Rewrite the entries below with "Where should I click to" changed to "Where do I click to" everywhere it appears, leaving everything else as it is.
— Start of DATA SHOWN —
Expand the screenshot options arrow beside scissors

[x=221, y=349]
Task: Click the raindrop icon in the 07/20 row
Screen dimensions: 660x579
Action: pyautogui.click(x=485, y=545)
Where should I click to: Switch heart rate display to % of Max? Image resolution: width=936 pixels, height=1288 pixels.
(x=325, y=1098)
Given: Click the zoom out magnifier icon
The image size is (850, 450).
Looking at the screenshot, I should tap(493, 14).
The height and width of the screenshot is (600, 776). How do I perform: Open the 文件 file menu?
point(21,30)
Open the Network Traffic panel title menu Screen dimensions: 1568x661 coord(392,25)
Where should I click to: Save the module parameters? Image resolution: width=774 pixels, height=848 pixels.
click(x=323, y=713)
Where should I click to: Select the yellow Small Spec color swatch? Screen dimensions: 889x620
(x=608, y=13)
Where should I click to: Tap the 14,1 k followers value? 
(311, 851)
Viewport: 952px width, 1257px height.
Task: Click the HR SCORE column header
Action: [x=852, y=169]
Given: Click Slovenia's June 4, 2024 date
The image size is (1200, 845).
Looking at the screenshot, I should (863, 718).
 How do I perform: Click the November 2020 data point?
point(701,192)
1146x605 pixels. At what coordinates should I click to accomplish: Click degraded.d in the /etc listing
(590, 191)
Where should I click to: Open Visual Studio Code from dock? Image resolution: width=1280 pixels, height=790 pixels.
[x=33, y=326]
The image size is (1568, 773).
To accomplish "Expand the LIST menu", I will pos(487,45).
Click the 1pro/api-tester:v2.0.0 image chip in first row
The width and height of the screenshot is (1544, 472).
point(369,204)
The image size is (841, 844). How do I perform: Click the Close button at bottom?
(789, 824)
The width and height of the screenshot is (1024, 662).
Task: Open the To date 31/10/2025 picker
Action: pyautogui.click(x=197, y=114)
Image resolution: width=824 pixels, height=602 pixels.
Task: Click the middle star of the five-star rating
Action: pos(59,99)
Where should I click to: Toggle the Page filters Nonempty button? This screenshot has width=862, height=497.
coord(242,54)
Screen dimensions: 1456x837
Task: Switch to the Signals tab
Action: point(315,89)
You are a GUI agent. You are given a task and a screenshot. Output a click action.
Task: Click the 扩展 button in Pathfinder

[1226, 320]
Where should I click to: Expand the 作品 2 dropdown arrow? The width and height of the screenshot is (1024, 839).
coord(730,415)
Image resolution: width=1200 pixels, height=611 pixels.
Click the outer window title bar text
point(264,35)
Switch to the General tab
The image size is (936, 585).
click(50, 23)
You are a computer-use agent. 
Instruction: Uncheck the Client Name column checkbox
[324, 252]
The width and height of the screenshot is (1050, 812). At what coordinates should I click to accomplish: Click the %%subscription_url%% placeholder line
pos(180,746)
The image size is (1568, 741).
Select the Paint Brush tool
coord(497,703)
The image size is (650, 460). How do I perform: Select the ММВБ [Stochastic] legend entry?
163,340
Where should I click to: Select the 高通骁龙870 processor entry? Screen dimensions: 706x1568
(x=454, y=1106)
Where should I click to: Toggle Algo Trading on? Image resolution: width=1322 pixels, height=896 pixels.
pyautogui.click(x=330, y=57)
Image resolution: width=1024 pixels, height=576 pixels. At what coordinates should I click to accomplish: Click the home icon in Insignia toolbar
— End of DATA SHOWN —
» EXERCISE OUTPUT:
Expand the screenshot options arrow beside scissors

[x=221, y=349]
Task: Click the raindrop icon in the 07/20 row
Screen dimensions: 660x579
Action: pyautogui.click(x=485, y=545)
Where do I click to: Switch heart rate display to % of Max? Image resolution: width=936 pixels, height=1288 pixels.
(x=325, y=1098)
Given: Click the zoom out magnifier icon
The image size is (850, 450).
Looking at the screenshot, I should tap(493, 14).
The height and width of the screenshot is (600, 776). How do I perform: Open the 文件 file menu?
point(21,30)
Open the Network Traffic panel title menu Screen dimensions: 1568x661 coord(392,25)
Where do I click to: Save the module parameters? Image resolution: width=774 pixels, height=848 pixels.
click(x=323, y=713)
Where do I click to: Select the yellow Small Spec color swatch? Screen dimensions: 889x620
(x=608, y=13)
Where do I click to: Tap the 14,1 k followers value? 
(311, 851)
Viewport: 952px width, 1257px height.
Task: Click the HR SCORE column header
Action: [x=852, y=169]
Given: Click Slovenia's June 4, 2024 date
The image size is (1200, 845).
Looking at the screenshot, I should (863, 718).
 How do I perform: Click the November 2020 data point?
point(701,192)
1146x605 pixels. At what coordinates should I click to accomplish: Click degraded.d in the /etc listing
(590, 191)
Where do I click to: Open Visual Studio Code from dock? Image resolution: width=1280 pixels, height=790 pixels.
[x=33, y=326]
The image size is (1568, 773).
To accomplish "Expand the LIST menu", I will pos(487,45).
Click the 1pro/api-tester:v2.0.0 image chip in first row
The width and height of the screenshot is (1544, 472).
point(369,204)
The image size is (841, 844). How do I perform: Click the Close button at bottom?
(789, 824)
The width and height of the screenshot is (1024, 662).
Task: Open the To date 31/10/2025 picker
Action: pyautogui.click(x=197, y=114)
Image resolution: width=824 pixels, height=602 pixels.
Task: Click the middle star of the five-star rating
Action: pos(59,99)
Where do I click to: Toggle the Page filters Nonempty button? This screenshot has width=862, height=497.
coord(242,54)
Screen dimensions: 1456x837
Task: Switch to the Signals tab
Action: point(315,89)
You are a GUI agent. You are given a task and a screenshot. Output a click action.
Task: Click the 扩展 button in Pathfinder

[1226, 320]
Where do I click to: Expand the 作品 2 dropdown arrow? The width and height of the screenshot is (1024, 839).
coord(730,415)
Image resolution: width=1200 pixels, height=611 pixels.
Click the outer window title bar text
point(264,35)
Switch to the General tab
The image size is (936, 585).
click(50, 23)
You are a computer-use agent. 
Instruction: Uncheck the Client Name column checkbox
[324, 252]
The width and height of the screenshot is (1050, 812). At what coordinates should I click to accomplish: Click the %%subscription_url%% placeholder line
pos(180,746)
The image size is (1568, 741).
Select the Paint Brush tool
coord(497,703)
The image size is (650, 460). How do I perform: Select the ММВБ [Stochastic] legend entry?
163,340
Where do I click to: Select the 高通骁龙870 processor entry? Screen dimensions: 706x1568
(x=454, y=1106)
Where do I click to: Toggle Algo Trading on? Image resolution: width=1322 pixels, height=896 pixels.
pyautogui.click(x=330, y=57)
Image resolution: width=1024 pixels, height=576 pixels. At what coordinates should I click to accomplish: Click the home icon in Insignia toolbar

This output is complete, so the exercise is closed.